→ **DATASET RECORDS**:

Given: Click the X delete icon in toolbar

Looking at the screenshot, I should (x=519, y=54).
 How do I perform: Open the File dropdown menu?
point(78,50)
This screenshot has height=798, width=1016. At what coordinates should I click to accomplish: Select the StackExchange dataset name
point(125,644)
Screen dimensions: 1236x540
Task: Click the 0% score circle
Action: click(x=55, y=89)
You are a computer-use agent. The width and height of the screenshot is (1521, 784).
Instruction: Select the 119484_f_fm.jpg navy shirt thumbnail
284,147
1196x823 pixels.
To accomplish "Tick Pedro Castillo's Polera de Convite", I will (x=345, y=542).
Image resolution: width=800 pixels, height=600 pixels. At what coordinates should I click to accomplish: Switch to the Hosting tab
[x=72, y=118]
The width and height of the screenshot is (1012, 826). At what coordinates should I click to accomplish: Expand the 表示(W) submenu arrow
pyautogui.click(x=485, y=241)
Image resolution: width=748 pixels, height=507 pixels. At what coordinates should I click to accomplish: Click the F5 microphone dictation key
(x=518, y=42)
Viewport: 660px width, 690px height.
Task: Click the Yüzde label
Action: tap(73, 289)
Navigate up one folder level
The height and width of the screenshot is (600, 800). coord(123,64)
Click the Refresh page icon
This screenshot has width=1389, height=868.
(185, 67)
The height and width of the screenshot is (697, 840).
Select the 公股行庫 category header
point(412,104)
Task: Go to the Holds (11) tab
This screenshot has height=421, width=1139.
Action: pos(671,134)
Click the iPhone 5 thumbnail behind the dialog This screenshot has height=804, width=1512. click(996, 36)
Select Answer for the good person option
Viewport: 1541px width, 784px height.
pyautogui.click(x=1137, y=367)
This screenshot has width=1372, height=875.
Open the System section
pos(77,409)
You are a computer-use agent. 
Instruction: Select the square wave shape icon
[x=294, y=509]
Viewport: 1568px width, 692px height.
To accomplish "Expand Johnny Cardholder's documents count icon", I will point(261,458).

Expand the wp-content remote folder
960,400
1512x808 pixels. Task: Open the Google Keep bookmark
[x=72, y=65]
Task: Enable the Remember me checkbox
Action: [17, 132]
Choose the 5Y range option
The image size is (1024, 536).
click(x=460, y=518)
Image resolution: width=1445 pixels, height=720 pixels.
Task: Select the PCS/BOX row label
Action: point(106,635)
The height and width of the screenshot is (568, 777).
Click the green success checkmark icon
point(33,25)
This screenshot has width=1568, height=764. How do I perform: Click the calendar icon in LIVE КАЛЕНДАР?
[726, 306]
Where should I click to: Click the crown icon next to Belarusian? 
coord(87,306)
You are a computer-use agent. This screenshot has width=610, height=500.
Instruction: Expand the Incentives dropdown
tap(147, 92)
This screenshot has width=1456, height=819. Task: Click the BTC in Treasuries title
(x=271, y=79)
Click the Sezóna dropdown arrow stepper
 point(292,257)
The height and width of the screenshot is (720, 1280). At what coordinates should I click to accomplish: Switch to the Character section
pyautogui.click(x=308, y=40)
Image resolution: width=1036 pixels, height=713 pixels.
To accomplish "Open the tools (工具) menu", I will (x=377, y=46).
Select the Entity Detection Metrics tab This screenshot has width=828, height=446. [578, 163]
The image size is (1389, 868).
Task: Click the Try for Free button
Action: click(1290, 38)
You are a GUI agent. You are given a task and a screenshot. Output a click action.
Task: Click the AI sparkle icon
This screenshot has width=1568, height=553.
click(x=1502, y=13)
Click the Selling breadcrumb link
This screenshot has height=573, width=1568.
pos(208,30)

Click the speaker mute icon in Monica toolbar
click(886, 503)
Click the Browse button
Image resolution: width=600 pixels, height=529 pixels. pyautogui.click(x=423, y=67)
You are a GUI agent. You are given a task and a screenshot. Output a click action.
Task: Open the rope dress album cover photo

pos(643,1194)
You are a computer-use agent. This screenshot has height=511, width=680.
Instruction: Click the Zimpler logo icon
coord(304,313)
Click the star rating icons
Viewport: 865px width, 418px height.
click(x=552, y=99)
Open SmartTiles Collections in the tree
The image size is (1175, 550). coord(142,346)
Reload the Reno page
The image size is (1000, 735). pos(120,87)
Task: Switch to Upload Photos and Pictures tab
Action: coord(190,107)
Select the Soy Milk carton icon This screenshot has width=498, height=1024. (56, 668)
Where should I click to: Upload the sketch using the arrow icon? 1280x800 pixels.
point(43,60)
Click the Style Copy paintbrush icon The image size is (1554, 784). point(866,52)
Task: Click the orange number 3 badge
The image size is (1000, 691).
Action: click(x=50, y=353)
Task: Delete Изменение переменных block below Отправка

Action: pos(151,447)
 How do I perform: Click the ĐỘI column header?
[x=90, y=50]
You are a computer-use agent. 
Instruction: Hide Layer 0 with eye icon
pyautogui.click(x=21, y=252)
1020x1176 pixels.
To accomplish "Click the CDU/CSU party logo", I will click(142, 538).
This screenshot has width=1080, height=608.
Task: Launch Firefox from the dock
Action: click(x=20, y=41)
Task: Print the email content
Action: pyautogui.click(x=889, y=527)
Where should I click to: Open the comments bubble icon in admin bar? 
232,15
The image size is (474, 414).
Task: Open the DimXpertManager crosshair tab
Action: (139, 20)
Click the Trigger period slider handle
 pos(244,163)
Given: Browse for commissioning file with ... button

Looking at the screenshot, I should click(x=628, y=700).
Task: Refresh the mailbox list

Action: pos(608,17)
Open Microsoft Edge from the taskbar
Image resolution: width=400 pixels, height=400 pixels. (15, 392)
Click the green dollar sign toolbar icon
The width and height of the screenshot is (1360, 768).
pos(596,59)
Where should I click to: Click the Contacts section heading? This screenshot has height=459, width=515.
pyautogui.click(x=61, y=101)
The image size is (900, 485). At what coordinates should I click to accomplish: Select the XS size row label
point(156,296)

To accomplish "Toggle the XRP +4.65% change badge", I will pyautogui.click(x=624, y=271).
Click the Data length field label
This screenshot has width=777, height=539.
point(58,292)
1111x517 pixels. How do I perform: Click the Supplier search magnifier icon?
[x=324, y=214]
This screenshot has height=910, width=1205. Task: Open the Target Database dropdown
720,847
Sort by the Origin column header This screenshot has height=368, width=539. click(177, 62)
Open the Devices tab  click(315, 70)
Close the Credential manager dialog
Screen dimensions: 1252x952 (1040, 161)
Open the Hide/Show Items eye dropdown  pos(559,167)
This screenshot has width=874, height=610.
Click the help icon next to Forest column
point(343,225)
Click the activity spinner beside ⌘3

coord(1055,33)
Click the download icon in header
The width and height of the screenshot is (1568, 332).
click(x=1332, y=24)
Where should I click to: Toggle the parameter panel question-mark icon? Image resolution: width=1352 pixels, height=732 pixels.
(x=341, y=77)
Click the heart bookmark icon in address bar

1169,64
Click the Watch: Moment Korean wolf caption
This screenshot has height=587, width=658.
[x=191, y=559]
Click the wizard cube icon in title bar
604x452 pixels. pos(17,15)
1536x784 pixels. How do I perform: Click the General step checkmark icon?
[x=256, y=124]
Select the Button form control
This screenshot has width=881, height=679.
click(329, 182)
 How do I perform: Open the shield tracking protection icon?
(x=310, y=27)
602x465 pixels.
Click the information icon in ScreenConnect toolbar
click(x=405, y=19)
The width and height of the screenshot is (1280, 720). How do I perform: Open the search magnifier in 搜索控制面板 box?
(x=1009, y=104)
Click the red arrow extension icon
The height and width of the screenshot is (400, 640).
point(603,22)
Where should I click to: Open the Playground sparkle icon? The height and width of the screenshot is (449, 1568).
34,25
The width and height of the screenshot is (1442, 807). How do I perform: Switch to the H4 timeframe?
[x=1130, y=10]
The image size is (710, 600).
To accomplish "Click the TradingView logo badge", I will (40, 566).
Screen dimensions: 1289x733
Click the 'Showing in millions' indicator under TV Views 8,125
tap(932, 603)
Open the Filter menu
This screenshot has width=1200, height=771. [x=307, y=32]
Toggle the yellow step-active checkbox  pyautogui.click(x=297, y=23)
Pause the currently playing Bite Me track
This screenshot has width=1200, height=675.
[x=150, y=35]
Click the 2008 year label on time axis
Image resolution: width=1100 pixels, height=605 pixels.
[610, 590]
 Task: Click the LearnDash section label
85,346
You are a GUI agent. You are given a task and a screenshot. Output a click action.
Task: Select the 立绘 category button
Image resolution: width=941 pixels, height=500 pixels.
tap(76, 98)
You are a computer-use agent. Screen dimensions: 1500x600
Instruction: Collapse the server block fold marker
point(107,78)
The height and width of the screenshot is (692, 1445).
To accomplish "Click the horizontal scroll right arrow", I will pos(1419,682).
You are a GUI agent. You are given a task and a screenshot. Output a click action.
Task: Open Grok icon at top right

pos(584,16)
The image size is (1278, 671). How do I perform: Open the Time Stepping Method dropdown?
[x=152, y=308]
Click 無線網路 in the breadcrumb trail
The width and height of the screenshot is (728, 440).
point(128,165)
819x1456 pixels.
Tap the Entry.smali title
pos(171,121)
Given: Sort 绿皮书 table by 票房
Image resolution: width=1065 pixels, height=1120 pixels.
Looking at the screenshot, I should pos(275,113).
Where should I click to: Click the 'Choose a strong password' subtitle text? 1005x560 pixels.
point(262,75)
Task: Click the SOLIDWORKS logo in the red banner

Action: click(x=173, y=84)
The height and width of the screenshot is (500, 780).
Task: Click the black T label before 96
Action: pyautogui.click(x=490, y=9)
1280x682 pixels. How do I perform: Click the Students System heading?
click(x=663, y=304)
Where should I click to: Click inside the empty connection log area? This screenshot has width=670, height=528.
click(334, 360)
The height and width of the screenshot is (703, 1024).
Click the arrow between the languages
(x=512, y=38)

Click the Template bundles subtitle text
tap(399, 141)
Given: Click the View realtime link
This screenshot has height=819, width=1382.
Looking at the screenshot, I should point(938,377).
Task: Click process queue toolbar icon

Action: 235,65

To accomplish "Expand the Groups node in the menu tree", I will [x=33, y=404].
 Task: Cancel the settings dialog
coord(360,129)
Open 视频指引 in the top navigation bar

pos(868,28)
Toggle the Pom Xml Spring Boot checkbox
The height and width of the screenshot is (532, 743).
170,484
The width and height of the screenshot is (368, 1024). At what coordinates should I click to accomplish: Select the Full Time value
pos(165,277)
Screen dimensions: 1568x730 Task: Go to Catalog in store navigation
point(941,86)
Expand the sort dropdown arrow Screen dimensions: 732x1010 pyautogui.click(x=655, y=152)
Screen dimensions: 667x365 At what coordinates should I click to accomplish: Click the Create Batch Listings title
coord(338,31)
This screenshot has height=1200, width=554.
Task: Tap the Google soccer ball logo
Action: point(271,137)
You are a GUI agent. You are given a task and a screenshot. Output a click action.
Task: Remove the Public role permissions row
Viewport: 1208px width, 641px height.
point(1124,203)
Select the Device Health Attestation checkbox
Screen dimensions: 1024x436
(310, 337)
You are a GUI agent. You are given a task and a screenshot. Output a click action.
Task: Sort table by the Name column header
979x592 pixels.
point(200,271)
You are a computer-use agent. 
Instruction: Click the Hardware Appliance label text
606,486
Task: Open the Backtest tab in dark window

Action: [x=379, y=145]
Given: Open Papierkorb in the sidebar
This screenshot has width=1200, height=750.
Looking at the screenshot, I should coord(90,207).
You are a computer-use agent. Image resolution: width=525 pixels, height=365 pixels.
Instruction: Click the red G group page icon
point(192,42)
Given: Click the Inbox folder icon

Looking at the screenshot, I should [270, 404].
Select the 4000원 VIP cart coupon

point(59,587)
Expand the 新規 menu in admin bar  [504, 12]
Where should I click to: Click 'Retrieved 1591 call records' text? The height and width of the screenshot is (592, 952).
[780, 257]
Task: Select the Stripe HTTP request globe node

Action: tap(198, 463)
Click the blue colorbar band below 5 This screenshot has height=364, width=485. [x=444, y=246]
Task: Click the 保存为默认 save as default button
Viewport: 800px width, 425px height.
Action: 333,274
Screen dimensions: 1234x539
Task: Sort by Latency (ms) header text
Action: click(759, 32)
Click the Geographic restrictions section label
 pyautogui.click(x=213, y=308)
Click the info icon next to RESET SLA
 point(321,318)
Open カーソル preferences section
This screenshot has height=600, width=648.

→ **HOW TO COMPLETE THIS TASK**: Beginning at the line above with "Expand the 新規" and finishing at the line with "Task: Click the 保存为默认 save as default button", return each line exactly and return nothing else.

→ **RESULT OF THE EXERCISE**:
Expand the 新規 menu in admin bar  [504, 12]
Where should I click to: Click 'Retrieved 1591 call records' text? The height and width of the screenshot is (592, 952).
[780, 257]
Task: Select the Stripe HTTP request globe node

Action: tap(198, 463)
Click the blue colorbar band below 5 This screenshot has height=364, width=485. [x=444, y=246]
Task: Click the 保存为默认 save as default button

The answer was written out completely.